Collected data entries
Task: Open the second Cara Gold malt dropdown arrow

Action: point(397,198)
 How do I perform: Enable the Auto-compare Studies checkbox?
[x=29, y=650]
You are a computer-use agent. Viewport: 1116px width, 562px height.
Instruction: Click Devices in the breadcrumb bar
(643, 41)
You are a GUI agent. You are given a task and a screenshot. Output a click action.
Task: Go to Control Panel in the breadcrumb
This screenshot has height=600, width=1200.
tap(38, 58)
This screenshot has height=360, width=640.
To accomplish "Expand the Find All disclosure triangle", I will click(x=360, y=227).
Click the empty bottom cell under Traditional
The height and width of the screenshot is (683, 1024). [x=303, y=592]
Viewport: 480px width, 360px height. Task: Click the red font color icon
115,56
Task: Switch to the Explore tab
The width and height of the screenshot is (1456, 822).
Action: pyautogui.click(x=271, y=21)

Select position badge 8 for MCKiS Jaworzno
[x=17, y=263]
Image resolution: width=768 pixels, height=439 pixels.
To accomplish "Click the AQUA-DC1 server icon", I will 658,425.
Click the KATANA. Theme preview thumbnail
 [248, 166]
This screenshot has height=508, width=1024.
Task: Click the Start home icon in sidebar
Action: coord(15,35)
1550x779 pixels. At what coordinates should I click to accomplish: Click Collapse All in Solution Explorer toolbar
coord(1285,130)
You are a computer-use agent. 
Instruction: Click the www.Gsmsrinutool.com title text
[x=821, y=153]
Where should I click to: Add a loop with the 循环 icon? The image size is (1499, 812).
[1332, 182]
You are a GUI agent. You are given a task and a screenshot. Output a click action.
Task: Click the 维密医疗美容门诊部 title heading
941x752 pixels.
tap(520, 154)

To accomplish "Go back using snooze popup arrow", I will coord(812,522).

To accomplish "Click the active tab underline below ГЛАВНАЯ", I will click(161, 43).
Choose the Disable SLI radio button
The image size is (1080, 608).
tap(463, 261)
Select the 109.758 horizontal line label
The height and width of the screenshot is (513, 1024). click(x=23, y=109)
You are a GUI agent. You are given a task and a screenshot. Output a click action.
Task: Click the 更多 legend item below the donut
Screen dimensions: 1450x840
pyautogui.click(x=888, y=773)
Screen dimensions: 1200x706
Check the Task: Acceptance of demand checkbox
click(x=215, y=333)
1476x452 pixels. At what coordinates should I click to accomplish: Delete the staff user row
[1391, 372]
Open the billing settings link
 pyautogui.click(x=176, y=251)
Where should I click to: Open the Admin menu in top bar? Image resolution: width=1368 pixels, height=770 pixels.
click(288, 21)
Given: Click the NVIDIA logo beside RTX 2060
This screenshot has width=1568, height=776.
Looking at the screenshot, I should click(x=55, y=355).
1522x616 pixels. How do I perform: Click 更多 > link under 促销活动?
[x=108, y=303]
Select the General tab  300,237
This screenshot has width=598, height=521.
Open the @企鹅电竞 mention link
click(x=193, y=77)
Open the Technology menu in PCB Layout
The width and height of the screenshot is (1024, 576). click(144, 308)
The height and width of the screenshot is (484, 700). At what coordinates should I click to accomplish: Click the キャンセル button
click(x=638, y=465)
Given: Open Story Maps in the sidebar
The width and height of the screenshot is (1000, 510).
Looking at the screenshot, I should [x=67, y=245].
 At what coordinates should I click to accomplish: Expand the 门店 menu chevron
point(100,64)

» **TASK STATEMENT**
Each line in the entries above, starting at the line with "Given: Click the NVIDIA logo beside RTX 2060" and ending at the line with "Given: Open Story Maps in the sidebar", is to be printed exactly, and only those lines.

» **ANSWER TO THE EXERCISE**
Given: Click the NVIDIA logo beside RTX 2060
This screenshot has width=1568, height=776.
Looking at the screenshot, I should click(x=55, y=355).
1522x616 pixels. How do I perform: Click 更多 > link under 促销活动?
[x=108, y=303]
Select the General tab  300,237
This screenshot has width=598, height=521.
Open the @企鹅电竞 mention link
click(x=193, y=77)
Open the Technology menu in PCB Layout
The width and height of the screenshot is (1024, 576). click(144, 308)
The height and width of the screenshot is (484, 700). At what coordinates should I click to accomplish: Click the キャンセル button
click(x=638, y=465)
Given: Open Story Maps in the sidebar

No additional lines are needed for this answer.